By Mary Hearty

Although smoking tobacco is known to be the leading cause of lung cancer, accounting for 90% of the cases, there is a growing concern about non-smokers getting the disease due to air pollution.

A new study carried out by researchers at Cancer Research UK states that about 6000 cases of lung cancer in non-smokers in the UK are reported annually, equivalent to 10% of all the cases reported in the UK.

The study has revealed how air pollution can cause lung cancer in people who have never smoked.

Speaking during a media briefing hosted by UK Science Media Centre, Professor Charles Swanton, the lead researcher said environmental carcinogens are taken into the body through the air we breathe or food we eat, then they result in mutations in DNA and those mutations in DNA cause mutation in genes by chance and perhaps one of the mutations can affect the key gene that confers upon that cell growth advantage, which allows that cell to grow up into population cells in which second and third gene can lead to cancer formation.
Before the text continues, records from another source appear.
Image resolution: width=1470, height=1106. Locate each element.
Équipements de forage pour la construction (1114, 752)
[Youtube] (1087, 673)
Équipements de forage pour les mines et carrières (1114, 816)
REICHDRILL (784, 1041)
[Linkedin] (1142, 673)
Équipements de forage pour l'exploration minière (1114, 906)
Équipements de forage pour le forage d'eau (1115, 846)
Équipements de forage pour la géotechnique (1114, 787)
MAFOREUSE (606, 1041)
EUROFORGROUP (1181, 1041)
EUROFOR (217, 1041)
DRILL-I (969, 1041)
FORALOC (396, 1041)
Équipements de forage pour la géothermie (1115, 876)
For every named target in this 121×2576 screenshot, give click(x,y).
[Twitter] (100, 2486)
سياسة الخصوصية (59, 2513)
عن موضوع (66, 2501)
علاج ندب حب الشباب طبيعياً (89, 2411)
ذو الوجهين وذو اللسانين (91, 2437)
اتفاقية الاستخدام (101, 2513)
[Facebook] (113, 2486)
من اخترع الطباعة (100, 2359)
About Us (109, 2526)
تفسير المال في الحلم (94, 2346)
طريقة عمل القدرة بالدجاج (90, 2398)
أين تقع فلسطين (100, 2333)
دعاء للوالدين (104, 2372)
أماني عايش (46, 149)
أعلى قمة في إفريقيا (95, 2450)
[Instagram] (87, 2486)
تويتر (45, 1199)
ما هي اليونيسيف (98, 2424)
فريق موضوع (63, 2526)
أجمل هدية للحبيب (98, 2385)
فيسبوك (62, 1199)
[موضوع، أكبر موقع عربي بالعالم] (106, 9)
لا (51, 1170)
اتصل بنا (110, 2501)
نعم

Prof Swanton further noted that air pollutants do not just cause lung cancer. They affect multiple organs including the heart, brain, and pancreas among others, then result in stroke, type 2 diabetes, cardiovascular disease, and Alzheimer’s. Consequently, air pollution is responsible for about eight million deaths annually which are as many as tobacco.

“Air pollutants end up throughout the body, and macrophages take them up in the lining of multiple organs causing chronic inflammation. Through chronic inflammation, these macrophages and white cells metabolize them then release these inflammatory cytokines which possibly mediate tissue damage and certainly initiate lung cancer,” he explained.
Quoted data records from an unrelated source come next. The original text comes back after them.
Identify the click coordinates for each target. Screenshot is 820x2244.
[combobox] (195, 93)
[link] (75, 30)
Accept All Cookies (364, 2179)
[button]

The research which was done on 421 patients with lung cancer, where the researchers separated them into smokers and never-smokers, found that lung cancer in non-smokers has no carcinogen-induced DNA mutation signature and has a very low number of mutations.
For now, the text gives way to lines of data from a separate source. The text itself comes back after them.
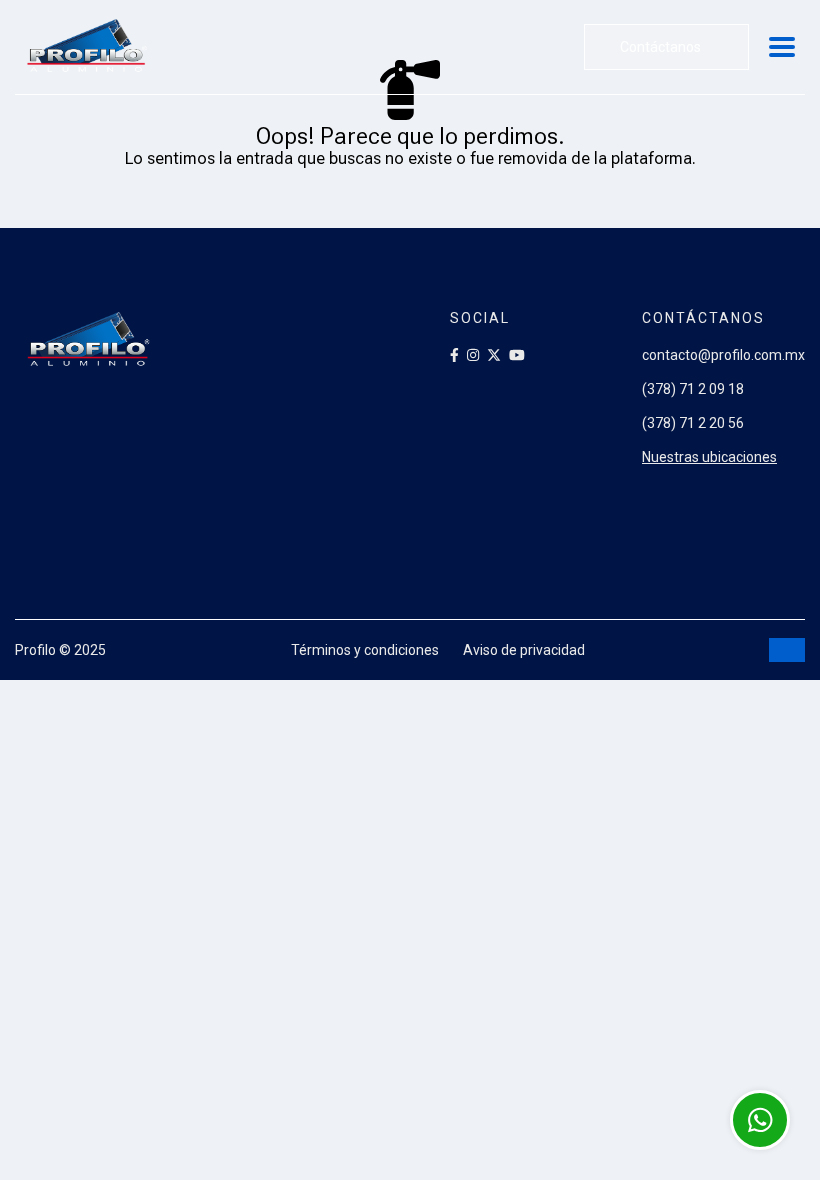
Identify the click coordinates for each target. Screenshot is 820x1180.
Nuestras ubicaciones (709, 457)
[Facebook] (454, 355)
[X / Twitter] (494, 355)
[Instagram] (473, 355)
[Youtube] (517, 355)
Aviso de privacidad (524, 650)
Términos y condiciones (365, 650)
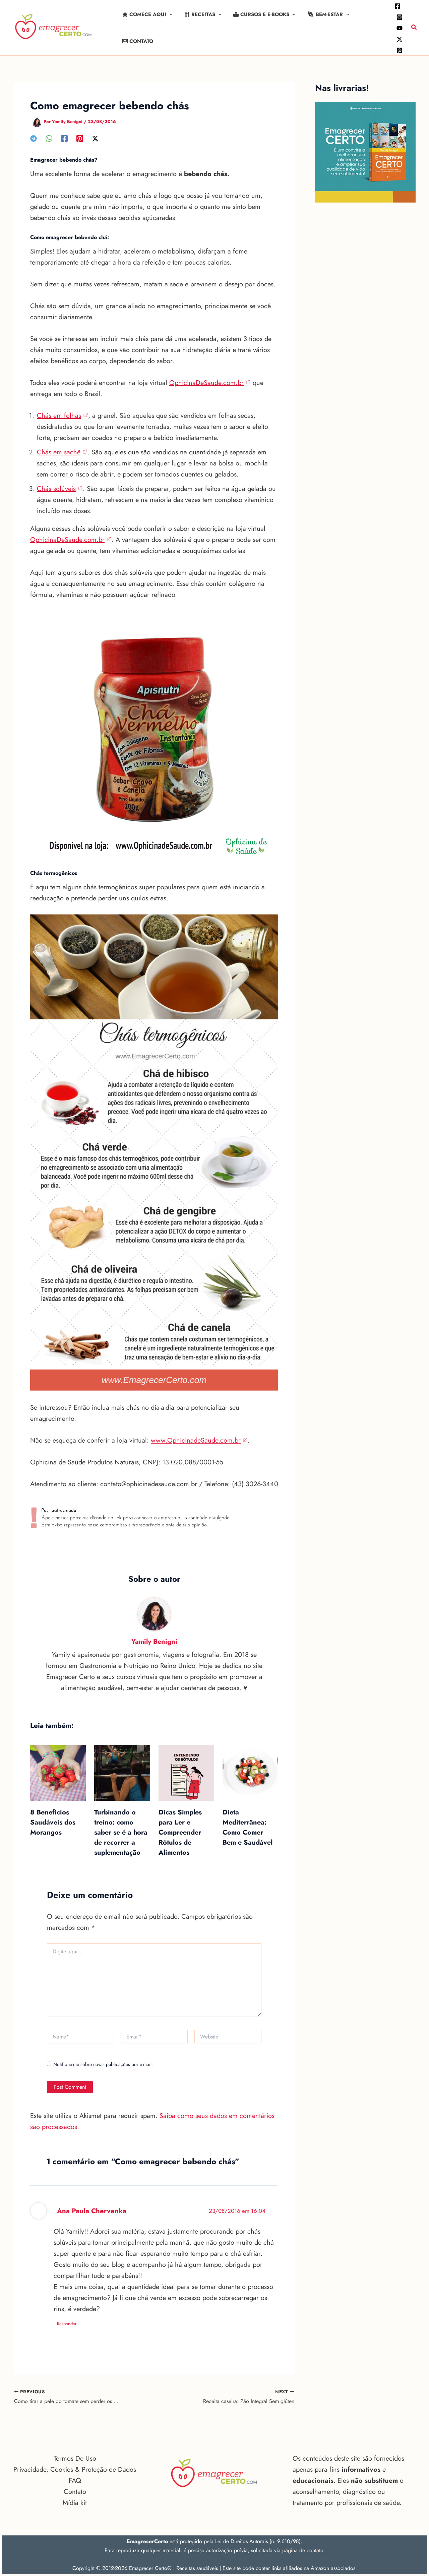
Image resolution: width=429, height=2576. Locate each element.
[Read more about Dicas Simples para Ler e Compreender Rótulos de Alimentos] (186, 1772)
Meaning they are unlikely to be environmental carcinogenic induced DNA mutation in this disease. So they concluded that if environmental air pollution is responsible for lung cancer, it would have to cause it in a way that is independent.

“We reasoned that it has to fulfill three criteria;  first, it has to explain the geographic distribution of the disease, using EGFR mutant lung cancer which is the specific type of mutation human genome associated with lung cancer in never smokers as it is 4-5 times more common in lung cancer never smokers,” Prof. Swanton explained.

“The second criterion, then, was to prove that air pollution directly causes lung cancer; and how it could cause cancer without directly causing DNA mutations.”

Nevertheless, a study conducted in 2015 found that normal healthy tissue harbors mutant clones with cancer driver mutations with no evidence of cancer.

Also, according to a study done in 2020, 17 out of 20 environmental carcinogens tested in mice were found to drive cancer without causing DNA mutations.

So they reasoned that since lung cancer in never smokers is not associated with DNA mutations, could air pollution be inducing lung cancer; and could air pollution drive lung cancer specifically through inducing chemo promotion.

They also studied whether air pollution acts as a lung cancer promoter where they first looked into the geographical relationship between EGFRm lung cancer and PM2.5 pollution levels.

“We were able to get data from DEFRA for PM2.5 levels across the UK and we also worked with public health England to obtain EGFR lung cancer incidence levels. With these two, we were able to draw a correlation and found that they were positively associated. The same result was observed in a study done in Asia as well, although the air pollution levels were relatively higher compared to England,” he said.

To test how air pollution induces lung cancer, they found that mice exposed to the particulate matter had a significant increase in the number of preinvasive early lesions that were found in the mouse. Hence suggesting that the mouse model’s particulate matter cannot promote EGFR mutant homogenesis.

To test whether it was occurring through DNA mutations, they carried out sequencing of those tumors and found that there was no significant increase in the number of mutations that were present in air pollution-exposed tumors in the lesions. Hence suggesting that particulate matter is acting as an alternative mechanism.